Recently I have been thinking about what
defines services. So I thought that I would look up an actual definition
on-line. I was surprised how many there were and that all really were subject
to interpretation. This is where the light bulb went off a little bit. It is
not up to anyone to define the services with the exception of your customers
and must be done on their level and what they see as the service.
Depending on the maturity of your
organization you may already have a formalized set of services and the
constraints around how they are supported, maybe through a 3 letter acronym of
some sort like a SLx. In other cases you may have a single service which needs
no definition.
But what happens when you are a larger
organization and don’t have anything formalized or established? May feel a bit
like the chicken and the egg. Where do you start? There are more questions than
answers, I will give you that. At the end of the day this will be an exercise
in improvement which in itself is a journey down the right path.

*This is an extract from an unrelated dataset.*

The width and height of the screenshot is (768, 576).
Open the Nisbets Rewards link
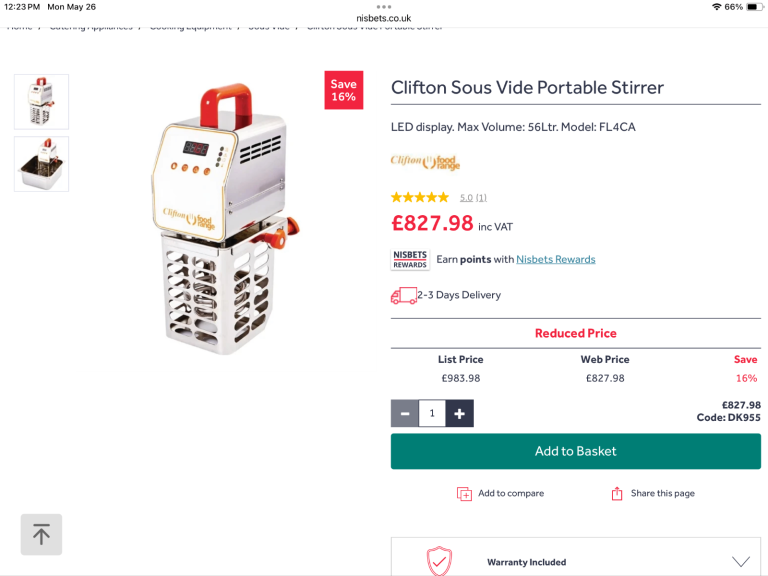pyautogui.click(x=555, y=260)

To determine what your scope for this
initiative is you really need to identify what is the end goal? This isn’t a
trick question, but the title is Service Delivery, so delivering services to
the customer successfully if goal number one. The next part and trickier
component is how you do that. This is where the scope will come into play (that
chicken and egg bit, how do you start unless you know where you end).
Depending on your environment you may have
many services which you provide but getting alignment with the customer on
their business outcomes are paramount. After all, whatever goals the customers have
we should tailor our efforts to provide those results. To simplify if the
service is critical to achieving our business goals, then it is a critical
service.
Sit back and take a good look at where you
are right now.
·
What are your Core,
Secondary, and Tertiary services?
·
Are the services defined in
that way – are there just services?
·
How are these supported
today?
You may have this figured out already, you
might not. If you don’t, assemble a list of services you provide and then go
back to the business to determine the level of criticality these have to
achieve your business outcomes. You may be surprised with your results after
discussions with the business.
I can already hear the challenge…. What if
the customers says “all my services are critical” this may be the case. They
way that you may want to simply your list to prioritize them is through the
“Jenga” example. There is a game called Jenga, in which you remove blocks and
place them on top of the same stack of blocks. The object, like your business,
is to keep everything balance during this game. Your key critical services will be those
“blocks” at the base which cannot be removed. For example application X is key
but if the network is down, the application becomes secondary.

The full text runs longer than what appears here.